• 文本段落:

----------

其中words_location为URL或者URL+" "+词性，如：

    1. http://localhost:8080/mydic
    
    2. http://localhost:8080/mydic nt

第一个样例，是直接配置URL，词典内部每一行代表一个单词，格式遵从[单词] [词性A] [A的频次] [词性B] [B的频次] ... 如果不填词性则表示采用词典的默认词性n。

第二个样例，配置词典URL，同时配置该词典的默认词性nt，当然词典内部同样遵循[单词] [词性A] [A的频次] [词性B] [B的频次] ... 如果不配置词性，则采用默认词性nt。

### 2. 远程扩展停止词字典

其中stop_words_location为URL，如：

    1. http://localhost:8080/mystopdic

样例直接配置URL，词典内部每一行代表一个单词，不需要配置词性和频次，换行符用 \n 即可。


**注意，所有的词典URL是需要满足条件即可完成分词热更新：**

- 该 http 请求需要返回两个头部(header)，一个是 Last-Modified，一个是 ETag，这两者都是字符串类型，只要有一个发生变化，该插件就会去抓取新的分词进而更新词库。

----------

词语与元素位置数据:
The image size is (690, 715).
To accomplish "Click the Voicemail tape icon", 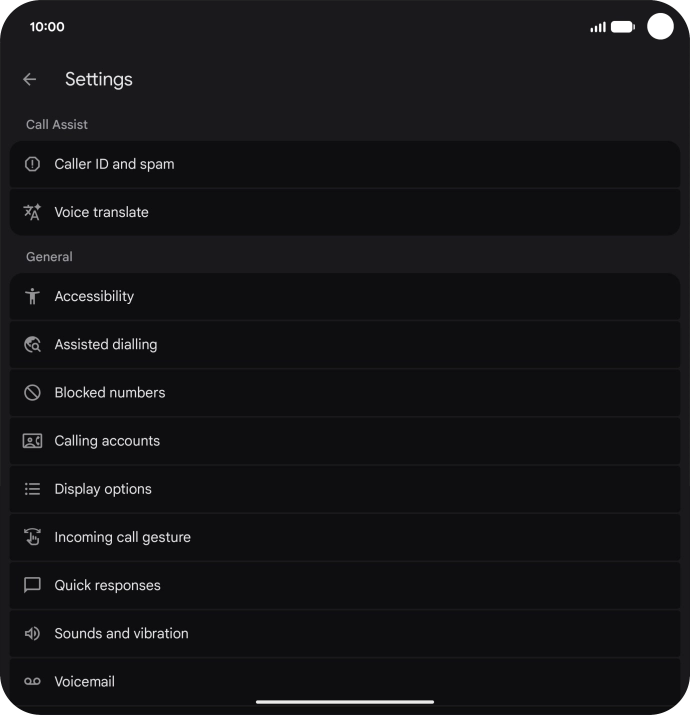I will [x=32, y=681].

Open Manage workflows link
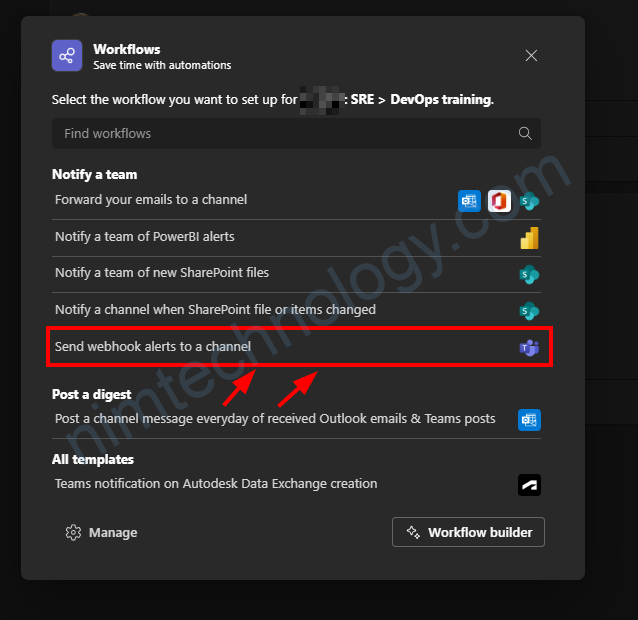101,533
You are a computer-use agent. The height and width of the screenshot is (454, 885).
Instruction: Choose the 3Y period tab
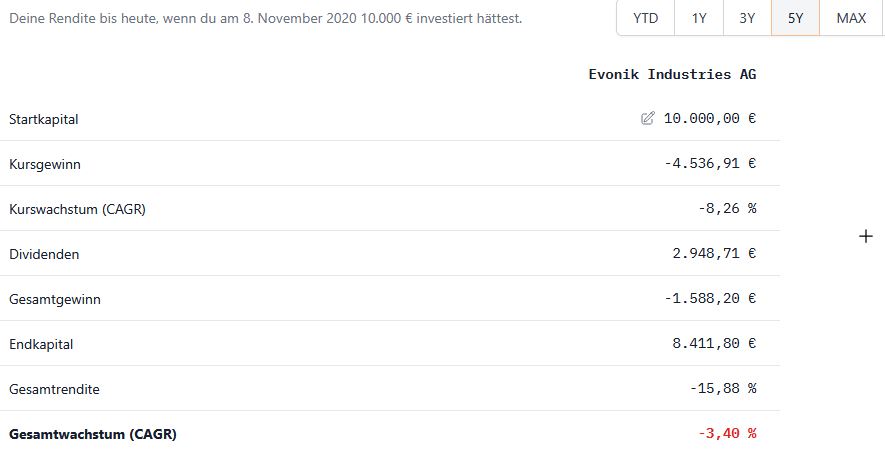(x=747, y=18)
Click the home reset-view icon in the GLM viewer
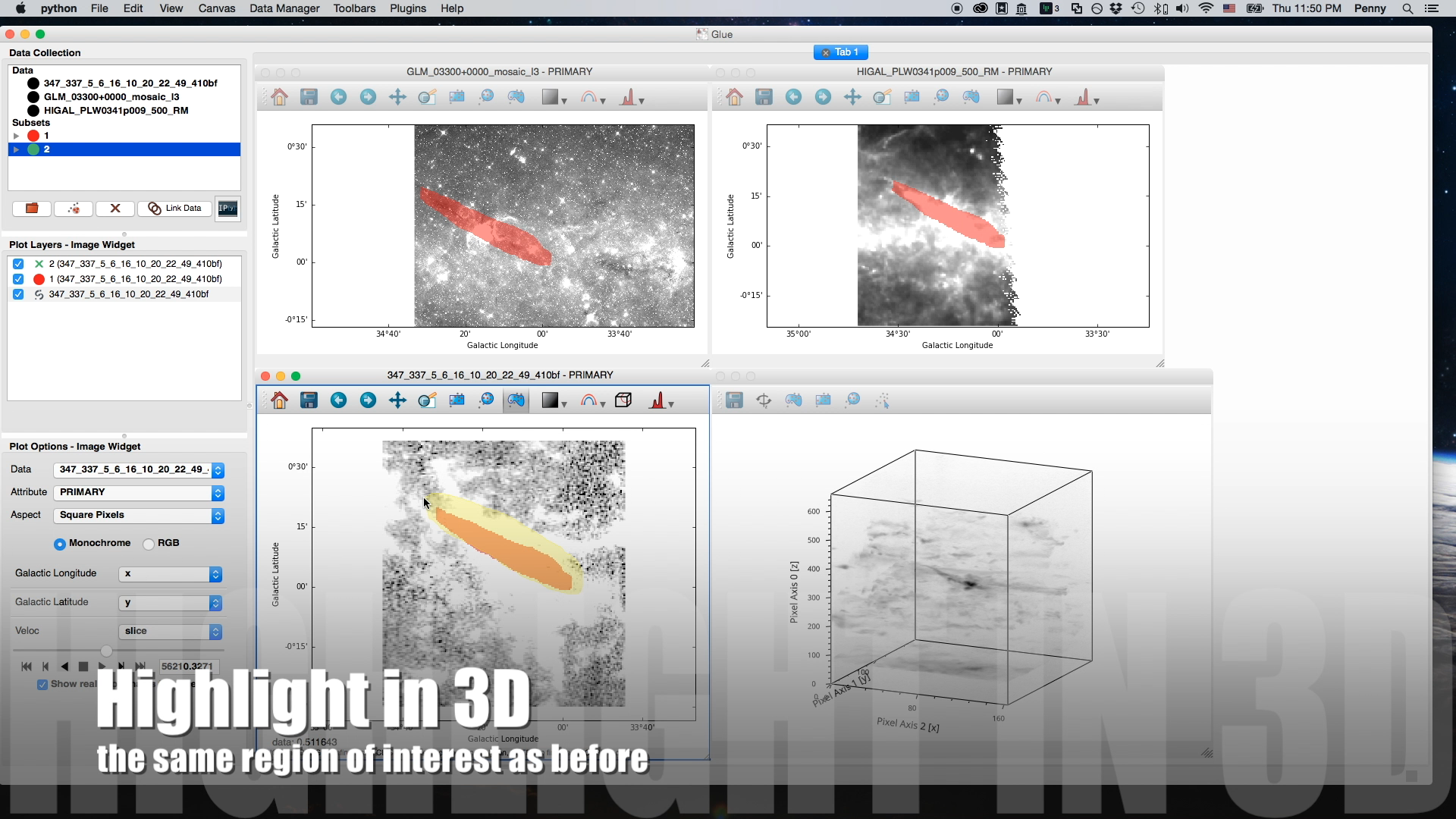This screenshot has width=1456, height=819. 280,97
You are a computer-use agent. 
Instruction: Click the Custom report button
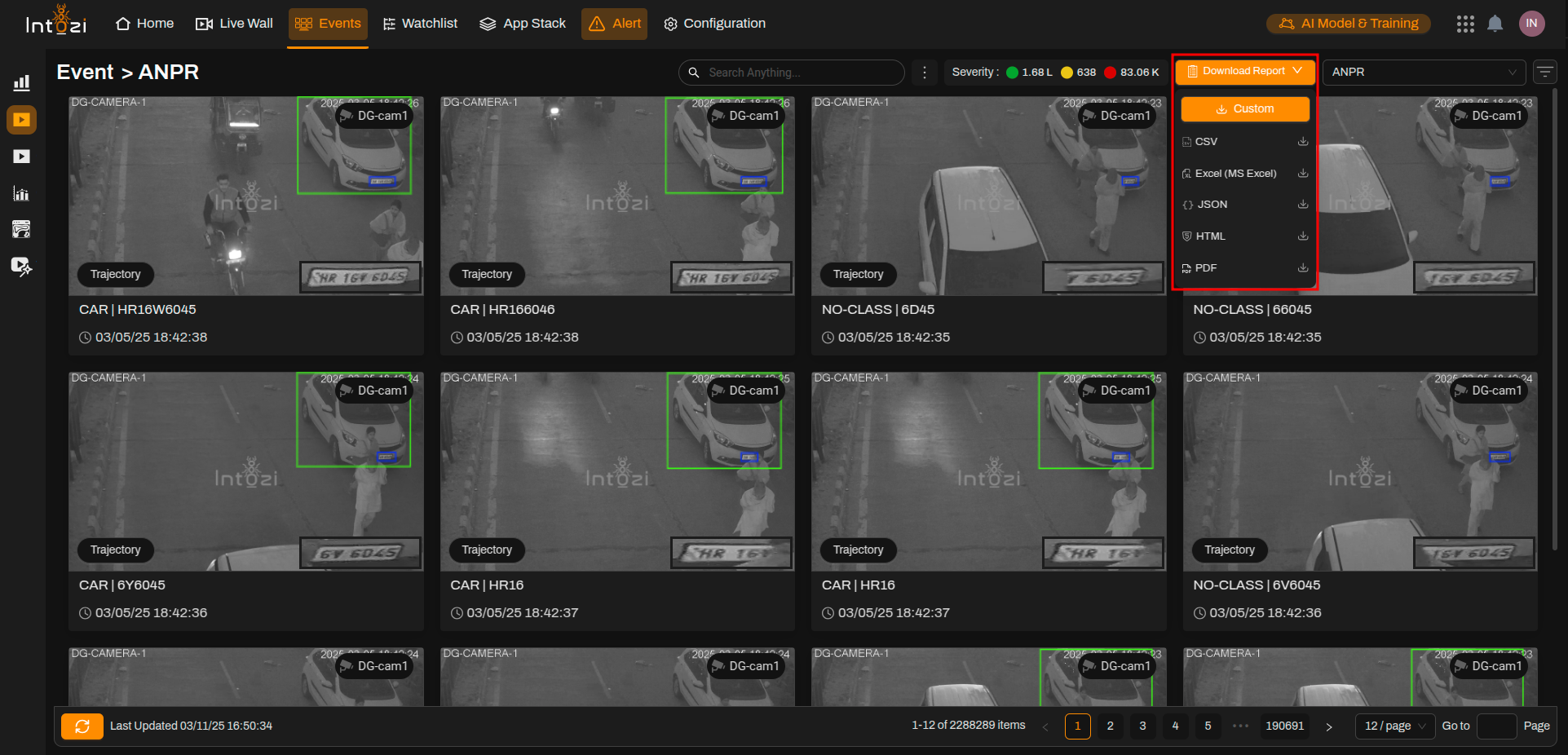(1244, 108)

----------

• 任务要求: 请将远程词典配置说明中从“2. http://localhost:8080/mydic nt”到“样例直接配置URL，词典内部每一行代表一个单词，不需要配置词性和频次，换行符用 \n 即可。”的部分重新写出，并把其中的“默认词性”替换为“缺省词性”。 完成本题无需参考上述记录。

• 练习结果:
2. http://localhost:8080/mydic nt

第一个样例，是直接配置URL，词典内部每一行代表一个单词，格式遵从[单词] [词性A] [A的频次] [词性B] [B的频次] ... 如果不填词性则表示采用词典的缺省词性n。

第二个样例，配置词典URL，同时配置该词典的缺省词性nt，当然词典内部同样遵循[单词] [词性A] [A的频次] [词性B] [B的频次] ... 如果不配置词性，则采用缺省词性nt。

### 2. 远程扩展停止词字典

其中stop_words_location为URL，如：

    1. http://localhost:8080/mystopdic

样例直接配置URL，词典内部每一行代表一个单词，不需要配置词性和频次，换行符用 \n 即可。